Directed by Chuck Smith

Goodman Theatre

Chicago, Ill.

September 14 to October 27, 2013

Pullman Porter Blues is richly textured entertainment. But entertainment it surely is, first and foremost.  The twelve songs appropriately plucked from the blues literature, with a little barbershop intermixed, thread through the show. 

The emotional arc is clear from the start. ‘Women don’t take no shit.”  Men have to learn how to follow suit.The men in this case are three generations of the Sykes family who end up working together as porters on the Panama Limited from Chicago to New Orleans the night of Joe Louis’ Heavyweight Championship win over James J. Braddock.

Just as the Louis victory was a game changer, so too is this trip.  A grandfather’s support of the education of his grandson, and his own son’s effort to become a man by aiding A. Philip Randolph’s movement to unionize porters, smash and clash until the grandfather commits to the future union. 

The women in the play are strong. E. Faye Butler in the iconic role of Sister Juba is a force of nature, as so many older black women had to be.  In a scene that rivals the comment in Ice Cube’s Barbershop 'that all Rosa Parks needed was a rest', Sister Juba sings, after struggling to remove a stifling girdle, “Free, free at last.”

The generational mixing and matching echoes forward to the present as we struggle to find a comfortable place in our society for the young African-American male.  The porter job is striking.  George Pullman, who envisaged this occupation because slaves were used to being correctly servile, also provided a job that suited black man at the time. It got them out of the house, giving them a breather from their Sister Jubas. 

They were dressed to the nines, and no one does male haute couture quite like the African-American male, hoodies and prison grunge excepted. They are all elegance in their uniforms.  Costume Designer Birgit Rattenburg Wise has them spiffed up perfectly.  They are formal in startling contrast to Sister Juba, who has peacock feathers and poppies jumping out of her hair, and dresses ranging from ecstatic electric red to a green fringed shawl that looks just like an old fashioned lampshade. 

The sets are spot on, and make frequent Amtrak riders yearn for the good old days.
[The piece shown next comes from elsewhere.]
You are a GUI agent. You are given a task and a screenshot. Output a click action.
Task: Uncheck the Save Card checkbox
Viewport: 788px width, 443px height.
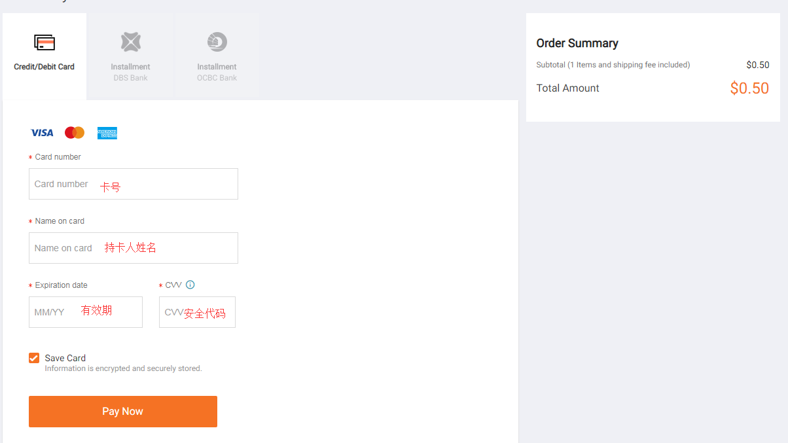[34, 358]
We admire the plush armchairs, a green leather bar, and wooden doors that open and shut as we move from sleeper to coach to lounge. Riccardo Hernandez is a wizard at creating place and making it suit the action. Projections suggest the speeding train.
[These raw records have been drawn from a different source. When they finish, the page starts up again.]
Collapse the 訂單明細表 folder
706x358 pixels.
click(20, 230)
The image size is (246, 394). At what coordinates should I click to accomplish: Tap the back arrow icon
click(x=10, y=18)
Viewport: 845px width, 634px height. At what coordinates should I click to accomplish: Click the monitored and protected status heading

In Act II, the future comes perilously close as the youngest Sykes, played masterfully by Tosin Morohunfola, moves closer to the compelling hobo Lutie (Claire Kander). She may be a pied piper on the harmonica but she is also white and that does not go down well. The wonderful background set design suggests Van Gogh’s Starry Night

Cleavant Derricks is forceful as the middle generation Sylvester, trying to make himself good enough and strong enough for Sister Juba, who he once loved as 'Gertie.'  But Gertie is no more, and the brilliant playwright Cheryl L. West resists any temptation for a happy twosome ending. 
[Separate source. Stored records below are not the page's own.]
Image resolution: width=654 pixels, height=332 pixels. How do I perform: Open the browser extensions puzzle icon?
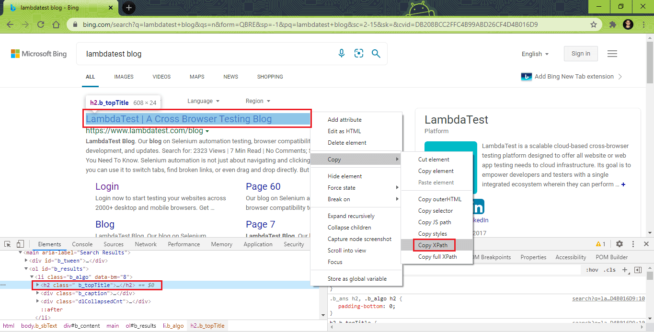pos(612,24)
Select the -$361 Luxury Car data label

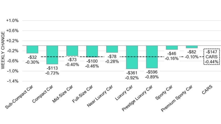coord(132,75)
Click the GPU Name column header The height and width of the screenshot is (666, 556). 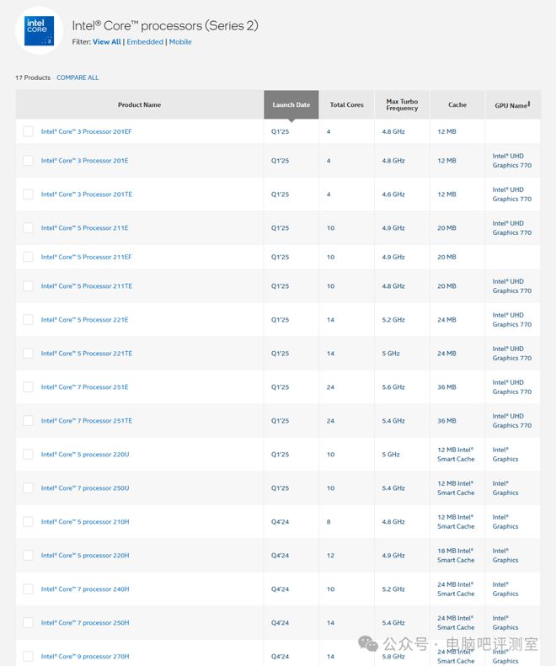pos(513,104)
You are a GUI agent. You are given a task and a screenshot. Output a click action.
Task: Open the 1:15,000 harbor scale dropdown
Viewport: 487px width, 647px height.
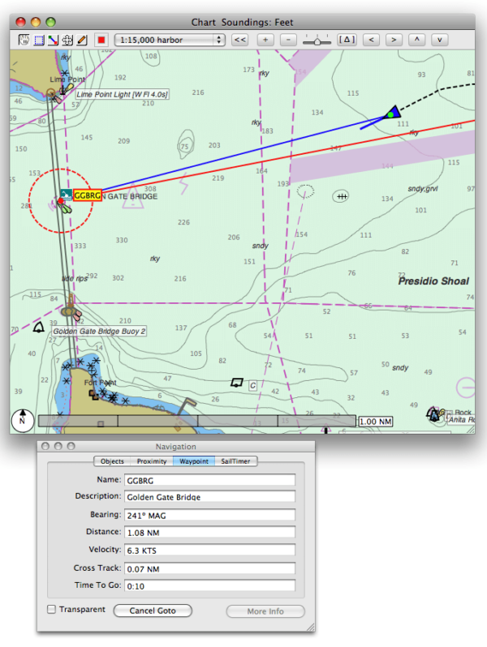coord(170,39)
The thankless roles of a white conductor who is drowning in whiskey and fumbles at women, and the eldest Sykes, Monroe, who is his aide and abettor until the revelation, are created with a subtle delicacy by Frances Guinan and Larry Marshall. Sadly but perhaps not surprisingly, these characters' true colors burst through during an attempted rape. Variety in many roles is only one of the many gifts from director Chuck Smith.

The black essayist Albert Murray died this year at the age of 97.  Murray captured the spirit of the Blues on paper. He recognized the Blues as homegrown black music that acknowledges the "essentially tenuous nature of all human existence ... through the full, sharp and inescapable awareness of them."

A band traveling in the lounge represents individual musicians as Murray’s bluesmen, epic heroes who, in his tragicomic lyricism, confront the difficulties of life through the creation of a resilient art. "We invented the blues; Europeans invented psychoanalysis. You invent what you need," Murray said.

In Pullman Porter Blues by Cheryl L. West, the Goodman Theatre elevates our understanding of life. And like all Goodman productions, it provocatively entertains.